RetroVisor
RetroVisor helps you with inspecting UIViews in your unit tests. You do test views in unit tests, right? Right?
Usually, I mark subview properties of my custom views as private
, which I think is the right practice, only exposing what is really needed to use a certain view. This makes testing said views a bit more complex, since there is no way to access those private members in the Unit Test target. This is where RetroVisor comes to help. It adds a new property on UIView and subclasses, called elements
, which contains all the views subviews (recursively, skipping class names starting with _
or UIKit private classes) and allows for Collection
like operations on these elements. It also provides matching and filtering helper functions, which help you find the specific view you are looking for more easily.
Retro What?
RetroVisor works by recursively searching a given UIView’s subviews for views that match a certain criteria. Additionally it provides (very crude) functionality for simulating tapping on said views.

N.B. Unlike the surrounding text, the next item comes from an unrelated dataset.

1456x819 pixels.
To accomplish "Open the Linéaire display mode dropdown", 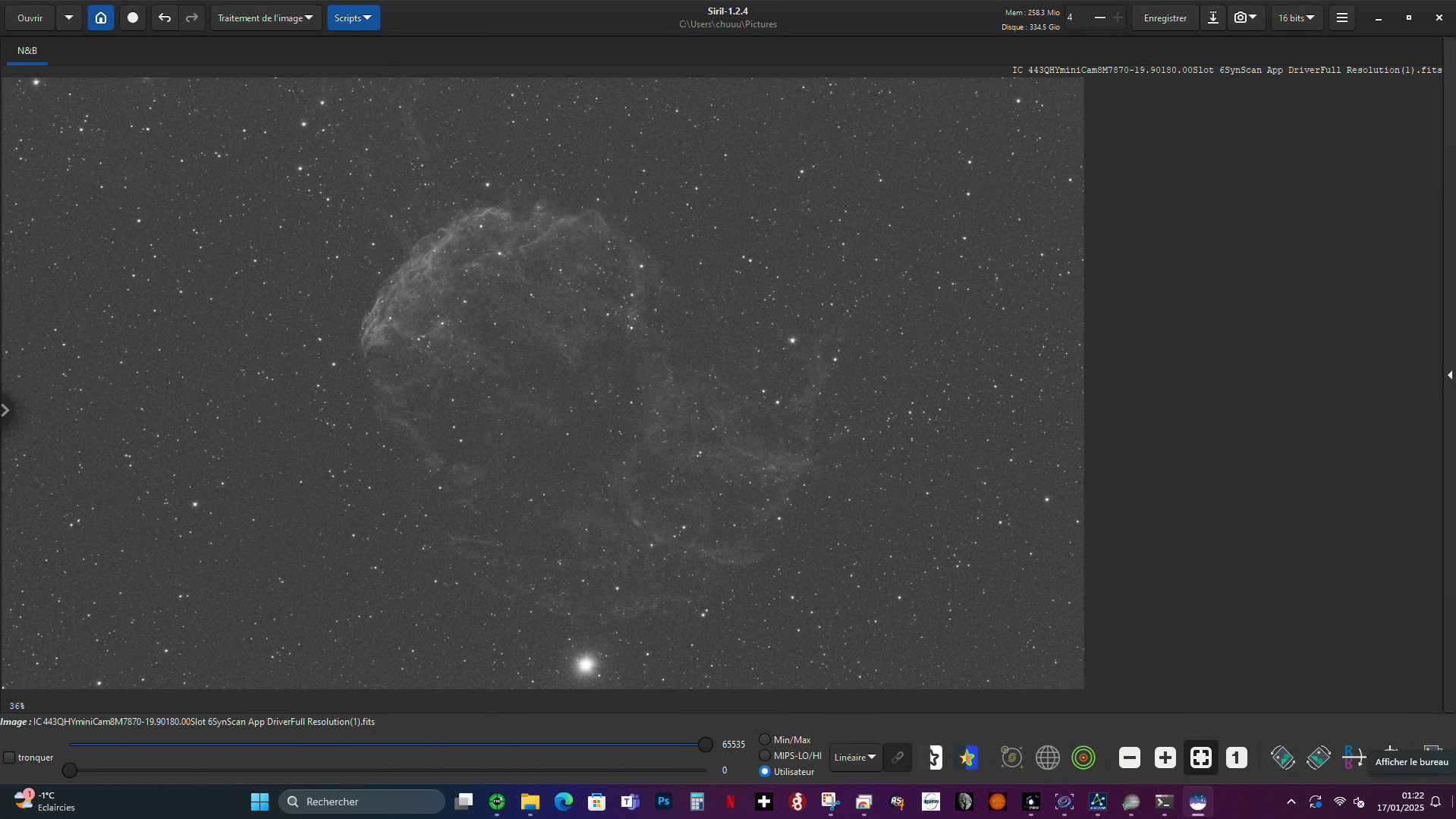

It is trying to mimic the behavior of XCUIElement
by providing an interface for querying a view for its sub-elements
It supports:
- finding views with text that contains a given string, i.e.:
// an array of views, which contain the text 'abc'
let viewsThatContainAbc = myViewController.view.elements.containing("abc")
- finding views with text that exactly matches a given string, i.e.:
// an array of views, which display the text 'abc'
let viewsThatMatchAbc = myViewController.view.elements.matching("abc")
- finding views that are of specific type:
// an array of UIButtons that are included in a view
let buttons = myViewController.view.elements.of(UIButton.self)
- finding views that match a custom predicate:
// an array of UILabels which have red text color
let redLabels = myViewController.view.elements.of(UILabel.self).matching { label in
label.textColor == .red
}
// OR
// specify which types you want to match by specifying the closure parameter type
let doneButton = myViewController.view.elements.matching { (button: UIButton) in
button.title(for: .normal) == "Done" &&
button.isEnabled == true
}
- tapping on a button:
// tap on a Button labeled 'done'
let doneButton = myViewController.view.elements.of(UIButton.self).matching("done").first
doneButton?.tap()
Note that tapping is implemented a bit clumsiliy, as sending UIControl Action events is not really supported by iOS without a running UIApplication object.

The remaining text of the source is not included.